[Hodge and His Masters by Richard Jefferies]@TWC D-Link book
Hodge and His Masters

CHAPTER I
6/28

He fills up the entire pavement, and stolidly plods on, turning ladies and all into the roadway; not from intentional rudeness, but from sheer inability to perceive that he is causing inconvenience.
Unless you know the exact spot it is difficult in all this crowd and pushing, with a nervous dread of being gored from behind by a bull, or thrown off your feet by a sudden charge of sheep, to discover the door of the Jason Inn.

That door has been open every legitimate and lawful hour this hundred years; but you will very likely be carried past it and have to struggle back.
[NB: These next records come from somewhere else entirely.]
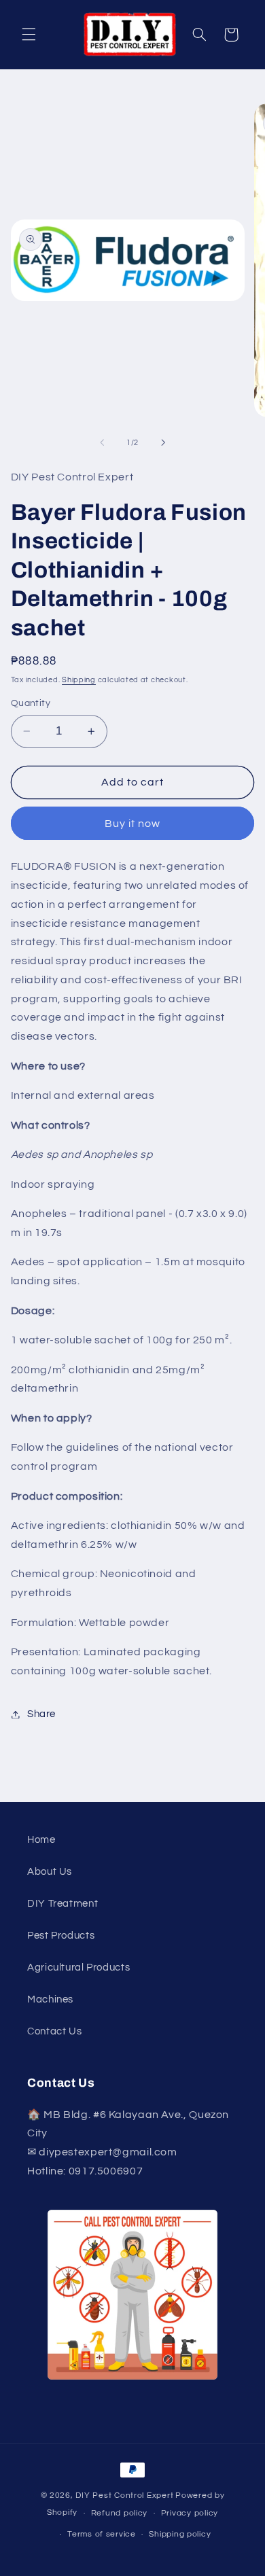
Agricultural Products (78, 1967)
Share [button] (41, 1714)
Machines (50, 1999)
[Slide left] (102, 443)
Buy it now (133, 823)
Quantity (30, 703)
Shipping (79, 680)
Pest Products (60, 1935)
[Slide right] (163, 443)
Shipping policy (180, 2534)
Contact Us (54, 2031)
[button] (28, 34)
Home (41, 1840)
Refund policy (119, 2513)
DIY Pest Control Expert (124, 2495)
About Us (49, 1872)
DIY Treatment (62, 1904)
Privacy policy (189, 2513)
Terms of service (101, 2534)
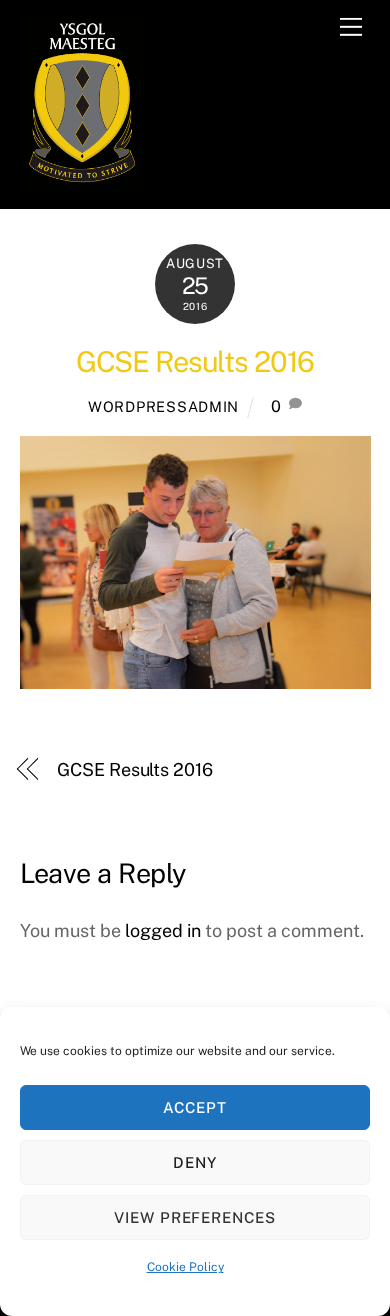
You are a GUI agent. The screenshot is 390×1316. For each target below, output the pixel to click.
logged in (163, 930)
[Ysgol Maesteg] (82, 183)
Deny (195, 1162)
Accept (195, 1107)
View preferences (195, 1217)
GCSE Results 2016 (195, 361)
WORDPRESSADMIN (163, 406)
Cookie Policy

Then it is not easy to enter, for half a dozen stalwart farmers and farmers' sons are coming out; while two young fellows stand just inside, close to the sliding bar-window, blocking up the passage, to exchange occasional nods and smiles with the barmaid.
However, by degrees you shuffle along the sanded passage, and past the door of the bar, which is full of farmers as thick as they can stand, or sit.

The rattle of glasses, the chink of spoons, the hum of voices, the stamping of feet, the calls and orders, and sounds of laughter, mingle in confusion.

Cigar-smoke and the steam from the glasses fill the room--all too small--with a thick white mist, through which rubicund faces dimly shine like the red sun through a fog.
Some at the tables are struggling to write cheques, with continual jogs at the elbow, with ink that will not flow, pens that scratch and splutter, blotting-paper that smudges and blots.